## What the exercise asks
All lines from the one that contains "Click the 查看答卷 column header" through the close of the entries below are to be repeated exactly, without any pictures.

[Data records]
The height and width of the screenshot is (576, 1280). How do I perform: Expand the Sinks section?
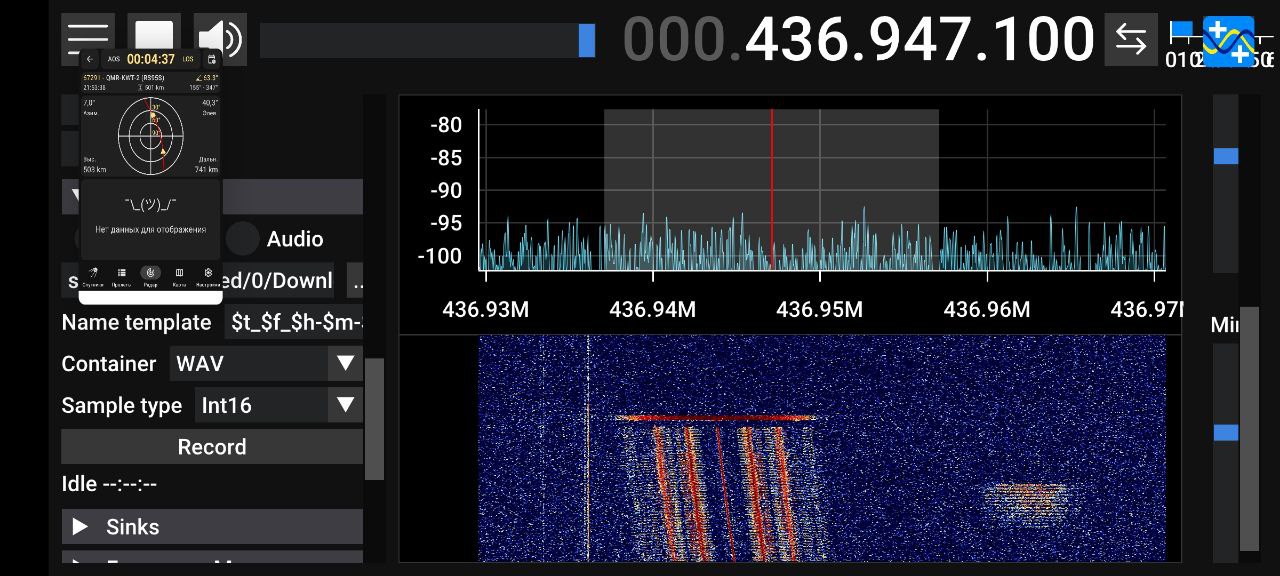coord(212,527)
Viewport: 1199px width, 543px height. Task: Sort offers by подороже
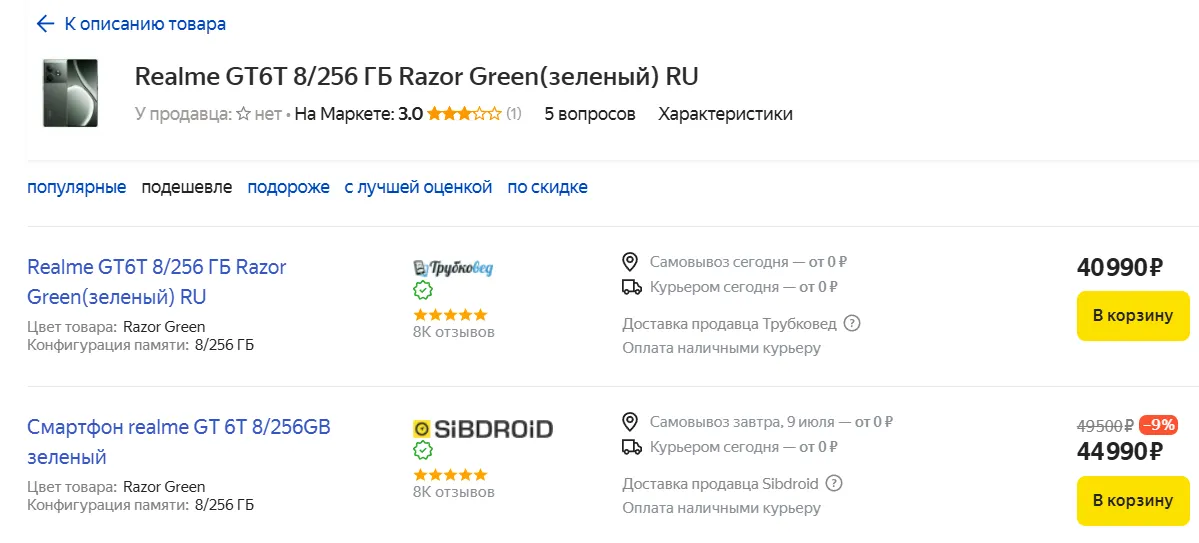[x=288, y=187]
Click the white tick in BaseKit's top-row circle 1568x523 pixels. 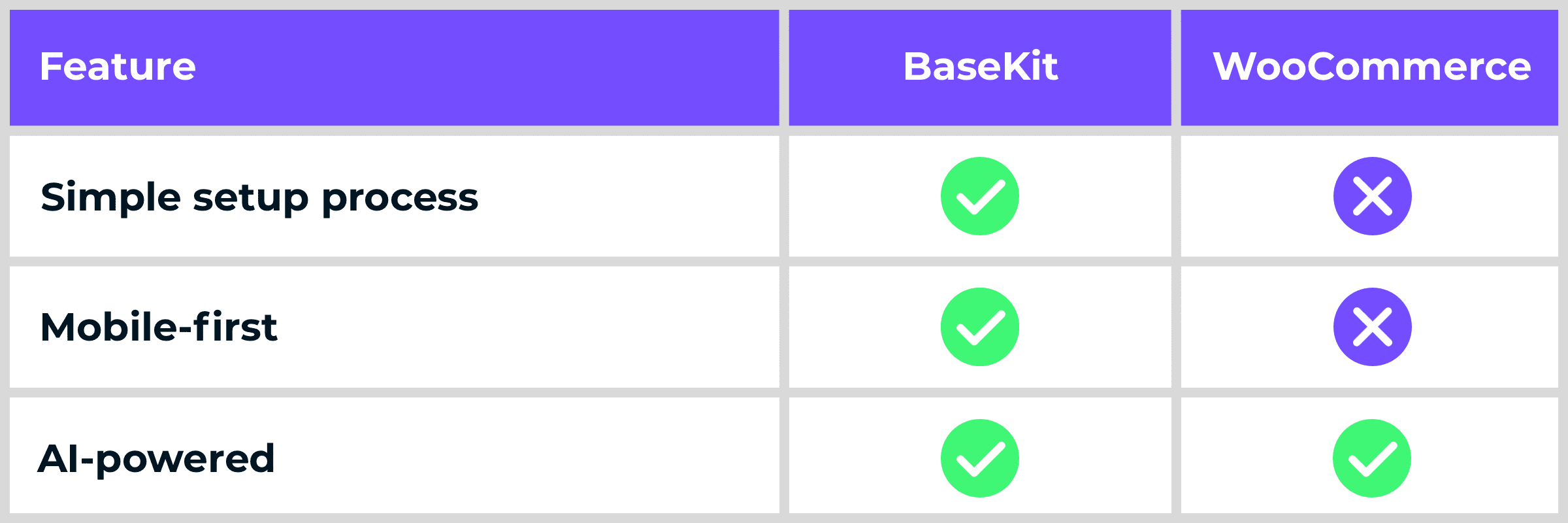point(979,197)
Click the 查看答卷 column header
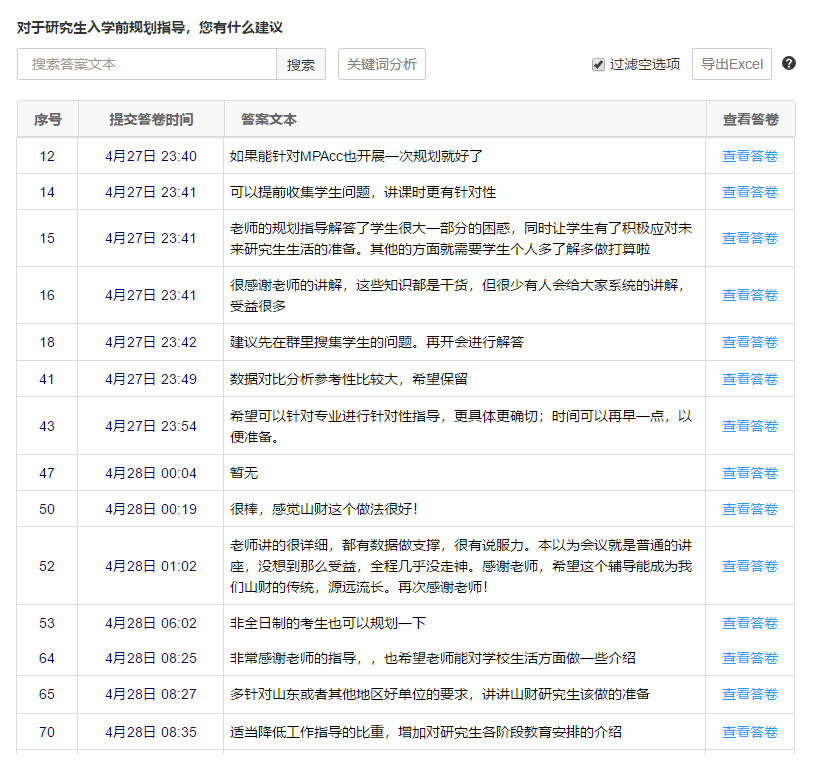The width and height of the screenshot is (821, 768). pos(750,119)
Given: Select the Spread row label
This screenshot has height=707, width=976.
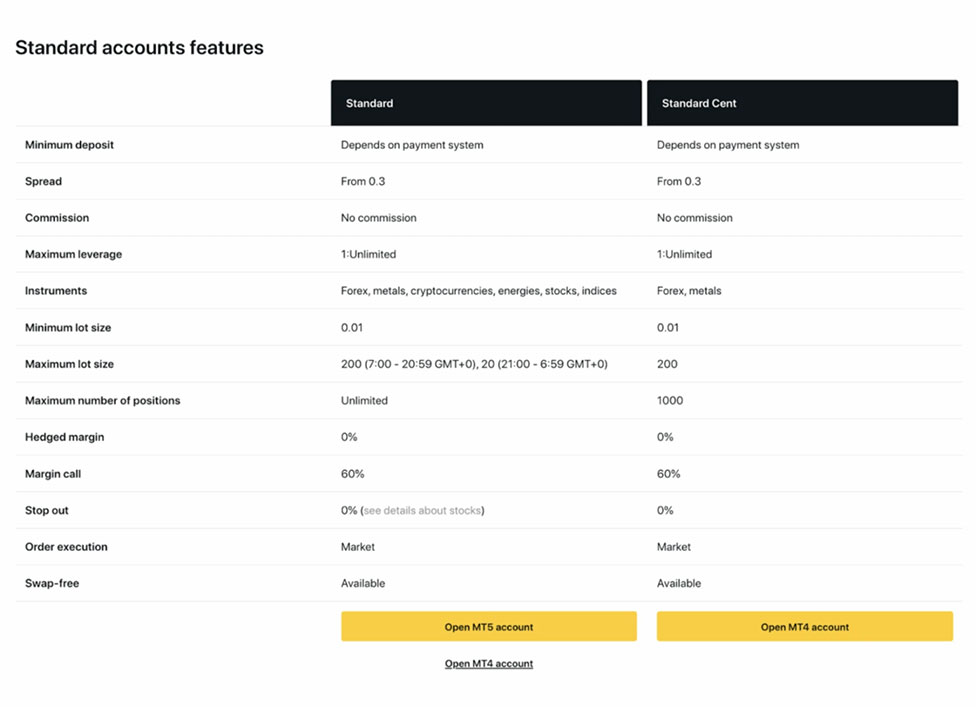Looking at the screenshot, I should [x=43, y=182].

## Solution to the exercise
Click the 查看答卷 column header
The width and height of the screenshot is (821, 768). pos(750,119)
Given: Select the Spread row label
This screenshot has height=707, width=976.
Looking at the screenshot, I should [x=43, y=182].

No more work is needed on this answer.